Of possible interest. I've reformatted Susan's msg wrt line breaks.
Her post is archived here..
report on security risks of applying CALEA to VoIP
http://www.interesting-people.org/archives/interesting-people/200606/
msg00089.html
JeffH
-------- Original Message -------
From: Susan Landau <susan.landau at sun.com>
Date: June 13, 2006 10:35:37 AM EDT
To: dave at farber.net
Subject: report on security risks of applying CALEA to VoIP
Tuesday 13 June 2006 at 10:35
Below you'll find an executive summary of "Security
Implications of Applying the Communications Assistance
for Law Enforcement Act to Voice over IP," by Steve Bellovin,
Matt Blaze, Ernie Brickell, Clint Brooks, Vint Cerf, Whit
Diffie, Susan Landau, Jon Peterson, John Treichler.
The full report is at:
http://www.itaa.org/news/docs/CALEAVOIPreport.pdf.
Susan
Security Implications of Applying the Communications
Assistance to Law Enforcement Act to Voice over IP
Steven Bellovin, Columbia University
Matt Blaze, University of Pennsylvania
Ernest Brickell, Intel Corporation
Clinton Brooks, NSA (retired)
Vinton Cerf, Google
Whitfield Diffie, Sun Microsystems
Susan Landau, Sun Microsystems
Jon Peterson, NeuStar
John Treichler, Applied Signal Technology
Executive Summary
For many people, Voice over Internet Protocol (VoIP)
looks like a nimble way of using a computer to make
phone calls. Download the software, pick an
identifier and then wherever there is an Internet
connection, you can make a phone call. From this
perspective, it makes perfect sense that anything
that can be done with a telephone, including the
graceful accommodation of wiretapping, should be
able to be done readily with VoIP as well.
The FCC has issued an order for all
``interconnected'' and all broadband access VoIP
services to comply with Communications Assistance
for Law Enforcement Act (CALEA) --- without specific
regulations on what compliance would mean. The
FBI has suggested that CALEA should apply to all
forms of VoIP, regardless of the technology involved
in the VoIP implementation.
Intercept against a VoIP call made from a fixed
location with a fixed IP address directly to a big
internet provider's access router is equivalent to
wiretapping a normal phone call, and classical
PSTN-style CALEA concepts can be applied directly.

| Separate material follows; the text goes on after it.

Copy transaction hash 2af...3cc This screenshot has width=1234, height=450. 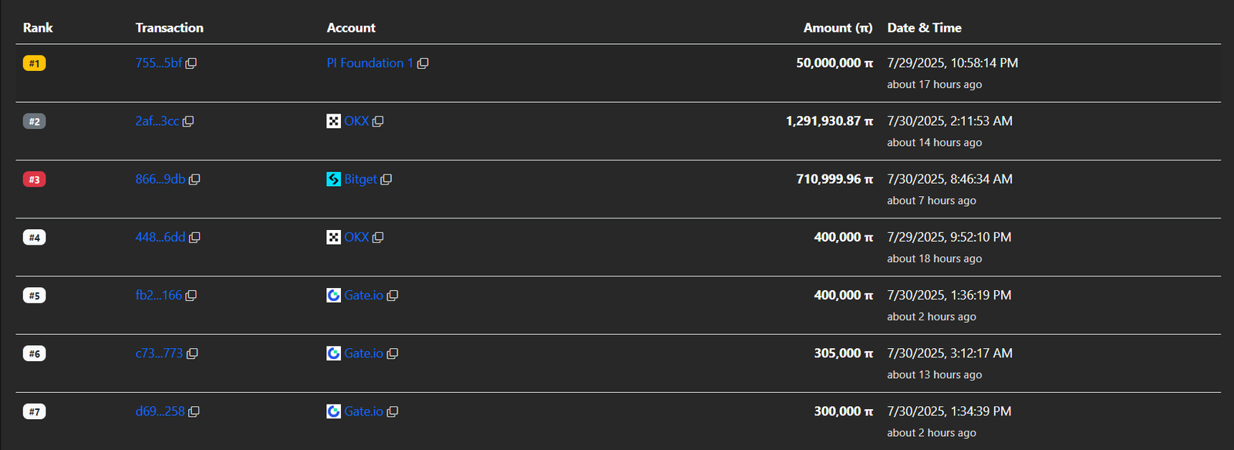(188, 121)
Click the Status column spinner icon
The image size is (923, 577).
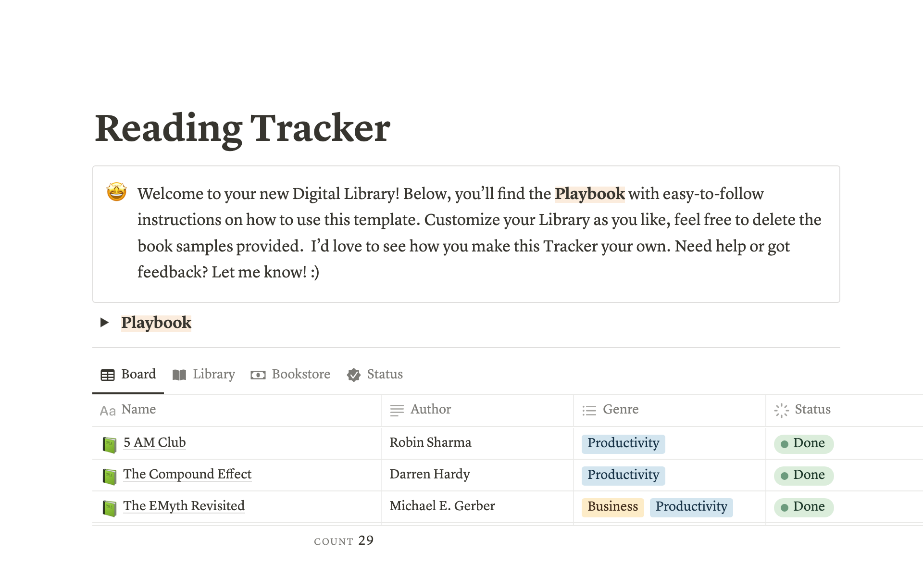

In fact, these intercept capabilities can be exactly
the same in the VoIP case if the ISP properly
secures its infrastructure and wiretap control
process as the PSTN's central offices are assumed to
do.
However, the network architectures of the Internet
and the Public Switched Telephone Network (PSTN)
are substantially different, and these differences
lead to security risks in applying the CALEA to
VoIP. VoIP, like most Internet communications, are
communications for a mobile environment. The
feasibility of applying CALEA to more decentralized
VoIP services is quite problematic. Neither the
manageability of such a wiretapping regime nor
whether it can be made secure against subversion
seem clear. The real danger is that a CALEA-type
regimen is likely to introduce serious
vulnerabilities through its ``architected security
breach.''
Potential problems include the difficulty of
determining where the traffic is coming from (the
VoIP provider enables the connection but may not
provide the services for the actual conversation),
the difficulty of ensuring safe transport of the
signals to the law-enforcement facility, the risk
of introducing new vulnerabilities into Internet
communications, and the difficulty of ensuring
proper minimization. VOIP implementations vary
substantially across the Internet making it
impossible to implement CALEA uniformly. Mobility
and the ease of creating new identities on the
Internet exacerbate the problem.
Building a comprehensive VoIP intercept capability
into the Internet appears to require the cooperation
of a very large portion of the routing
infrastructure, and the fact that packets are
carrying voice is largely irrelevant. Indeed, most
of the provisions of the wiretap law do not
distinguish among different types of electronic
communications. Currently the FBI is focused on
applying CALEA's design mandates to VoIP, but
there is nothing in wiretapping law that would argue
against the extension of intercept design mandates
to all types of Internet communications. Indeed,
the changes necessary to meet CALEA requirements for
VoIP would likely have to be implemented in a way
that covered all forms of Internet communication.
In order to extend authorized interception much
beyond the easy scenario, it is necessary either
to eliminate the flexibility that Internet
communications allow, or else introduce serious
security risks to domestic VoIP implementations.
The former would have significant negative effects
on U.S. ability to innovate, while the latter is
simply dangerous. The current FBI and FCC direction
on CALEA applied to VoIP carries great risks.